Continue the article on ChatGPT's results on the gastroenterology self-assessment tests, starting after its last sentence.
(Beginning of Exercise text)
ChatGPT-3 and ChatGPT-4, two iterations of the natural language processing tool, failed the American College of Gastroenterology self-assessment tests, scoring 65.1% and 62.4% respectively. The study concluded that ChatGPT should not be used for gastroenterology medical education due to its limitations in accessing up-to-date and accurate information. The research highlights the need for skepticism regarding AI’s role in healthcare and emphasizes the importance of relying on traditional resources for medical exams.
ChatGPT-3 and ChatGPT-4, two iterations of the natural language processing (NLP) tool, have recently been evaluated in a study published in the American Journal of Gastroenterology. The study revealed that both versions failed to pass the 2021 and 2022 multiple-choice self-assessment tests for the American College of Gastroenterology (ACG). This outcome may limit the use of these tools for medical education in the field of gastroenterology.
The medical community has been exploring the potential applications of ChatGPT in healthcare, including medical education. While the large language model has demonstrated success in other areas, such as passing US Medical Licensing Exam (USMLE)-style tests and providing accurate information on cancer misconceptions, its application in gastroenterology has not been thoroughly investigated.
(End of Exercise text)
(Beginning of Records)
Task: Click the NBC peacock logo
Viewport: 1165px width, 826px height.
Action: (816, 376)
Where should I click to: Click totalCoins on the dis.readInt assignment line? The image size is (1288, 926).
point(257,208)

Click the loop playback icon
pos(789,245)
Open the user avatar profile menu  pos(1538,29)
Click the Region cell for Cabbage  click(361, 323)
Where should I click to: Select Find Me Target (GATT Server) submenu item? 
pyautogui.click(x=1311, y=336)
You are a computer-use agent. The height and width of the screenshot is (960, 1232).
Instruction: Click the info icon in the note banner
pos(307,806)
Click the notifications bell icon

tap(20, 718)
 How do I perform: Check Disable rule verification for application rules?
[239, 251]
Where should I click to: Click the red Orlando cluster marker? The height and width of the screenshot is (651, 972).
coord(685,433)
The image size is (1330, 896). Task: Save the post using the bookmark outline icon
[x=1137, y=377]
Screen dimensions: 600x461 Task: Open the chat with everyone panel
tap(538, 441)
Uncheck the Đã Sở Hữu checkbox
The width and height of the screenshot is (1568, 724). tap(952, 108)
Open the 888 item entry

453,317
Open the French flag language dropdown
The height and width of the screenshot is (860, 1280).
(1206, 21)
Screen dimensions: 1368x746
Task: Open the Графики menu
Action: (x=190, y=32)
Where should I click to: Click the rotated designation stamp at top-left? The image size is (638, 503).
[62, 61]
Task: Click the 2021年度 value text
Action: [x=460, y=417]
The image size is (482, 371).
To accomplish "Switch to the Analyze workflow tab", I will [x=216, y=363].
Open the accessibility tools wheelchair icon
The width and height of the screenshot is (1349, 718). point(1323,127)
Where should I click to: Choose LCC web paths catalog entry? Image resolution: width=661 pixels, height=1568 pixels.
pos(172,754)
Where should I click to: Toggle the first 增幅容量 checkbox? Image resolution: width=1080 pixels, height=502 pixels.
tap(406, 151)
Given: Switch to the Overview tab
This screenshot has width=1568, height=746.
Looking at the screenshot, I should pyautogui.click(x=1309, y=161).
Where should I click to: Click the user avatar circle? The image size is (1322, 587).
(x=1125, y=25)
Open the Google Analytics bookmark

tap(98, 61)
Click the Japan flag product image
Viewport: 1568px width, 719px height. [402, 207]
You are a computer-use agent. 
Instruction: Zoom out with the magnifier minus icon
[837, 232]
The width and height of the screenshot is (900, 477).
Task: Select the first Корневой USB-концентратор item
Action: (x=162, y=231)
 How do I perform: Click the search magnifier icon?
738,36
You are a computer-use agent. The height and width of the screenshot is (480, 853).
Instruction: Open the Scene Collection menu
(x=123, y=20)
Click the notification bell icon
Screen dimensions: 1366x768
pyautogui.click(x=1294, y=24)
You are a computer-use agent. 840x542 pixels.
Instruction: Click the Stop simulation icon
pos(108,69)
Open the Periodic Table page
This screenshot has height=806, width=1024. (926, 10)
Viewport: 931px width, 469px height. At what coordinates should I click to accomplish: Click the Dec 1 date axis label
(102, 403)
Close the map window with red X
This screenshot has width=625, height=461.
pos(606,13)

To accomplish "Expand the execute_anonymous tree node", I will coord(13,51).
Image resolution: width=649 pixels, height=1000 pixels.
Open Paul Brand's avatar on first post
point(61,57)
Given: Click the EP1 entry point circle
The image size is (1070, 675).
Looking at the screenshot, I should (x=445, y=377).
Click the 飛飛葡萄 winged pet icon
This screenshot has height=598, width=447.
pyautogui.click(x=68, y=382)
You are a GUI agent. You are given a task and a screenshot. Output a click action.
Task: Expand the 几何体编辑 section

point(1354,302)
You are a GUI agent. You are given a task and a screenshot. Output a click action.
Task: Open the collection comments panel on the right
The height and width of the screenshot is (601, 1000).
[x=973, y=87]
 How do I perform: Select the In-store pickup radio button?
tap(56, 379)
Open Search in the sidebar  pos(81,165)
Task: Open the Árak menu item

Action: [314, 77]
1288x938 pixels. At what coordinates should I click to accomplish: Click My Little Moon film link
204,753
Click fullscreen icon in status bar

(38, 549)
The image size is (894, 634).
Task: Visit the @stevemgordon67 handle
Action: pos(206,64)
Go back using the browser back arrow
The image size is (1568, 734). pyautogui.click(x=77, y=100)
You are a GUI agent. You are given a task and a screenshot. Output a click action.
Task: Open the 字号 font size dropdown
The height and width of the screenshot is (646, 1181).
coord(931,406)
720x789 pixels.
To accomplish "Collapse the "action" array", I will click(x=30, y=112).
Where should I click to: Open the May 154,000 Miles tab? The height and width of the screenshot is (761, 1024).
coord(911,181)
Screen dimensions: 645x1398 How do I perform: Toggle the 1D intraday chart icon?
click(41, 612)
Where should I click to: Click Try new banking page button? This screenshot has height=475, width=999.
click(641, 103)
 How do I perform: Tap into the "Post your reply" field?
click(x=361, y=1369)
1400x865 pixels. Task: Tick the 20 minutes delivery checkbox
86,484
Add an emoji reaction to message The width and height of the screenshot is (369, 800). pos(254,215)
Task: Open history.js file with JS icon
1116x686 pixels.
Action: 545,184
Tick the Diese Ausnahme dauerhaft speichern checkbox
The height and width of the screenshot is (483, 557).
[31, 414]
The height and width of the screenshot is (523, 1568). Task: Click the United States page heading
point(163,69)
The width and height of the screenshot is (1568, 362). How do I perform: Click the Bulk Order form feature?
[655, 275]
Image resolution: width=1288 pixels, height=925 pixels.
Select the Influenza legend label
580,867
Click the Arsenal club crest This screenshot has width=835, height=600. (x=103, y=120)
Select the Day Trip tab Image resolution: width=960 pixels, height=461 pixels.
(End of Records)
:: Answer to this task ::
To evaluate the capabilities of ChatGPT-3 and ChatGPT-4, researchers from Arkansas Gastroenterology, Northwell Health, and Northwell’s Feinstein Institutes for Medical Research assigned both versions of the tool to answer a total of 455 questions from two ACG tests. The results showed that ChatGPT-3 correctly answered 296 questions, achieving a score of 65.1%, while ChatGPT-4 answered 284 questions correctly, scoring 62.4%. Neither version of ChatGPT achieved the passing score of 70% or higher required by the ACG assessment.
Dr. Arvind Trindade, a senior author of the study and associate professor at the Feinstein Institutes’ Institute of Health System Science, stated that based on their research findings, ChatGPT should not be used for medical education in gastroenterology at this time. Further improvements are needed before implementing this tool in the healthcare field.
The researchers also highlighted some limitations of ChatGPT. As a language model, it generates text based on user prompts and predicted word sequences, relying on the data it has been trained on. The failure of ChatGPT in gastroenterology tests could be attributed to the tool sourcing outdated or questionable information from non-medical sources. Additionally, the lack of access to paid subscription medical journals, which contain the most up-to-date and accurate information, may have hindered its performance.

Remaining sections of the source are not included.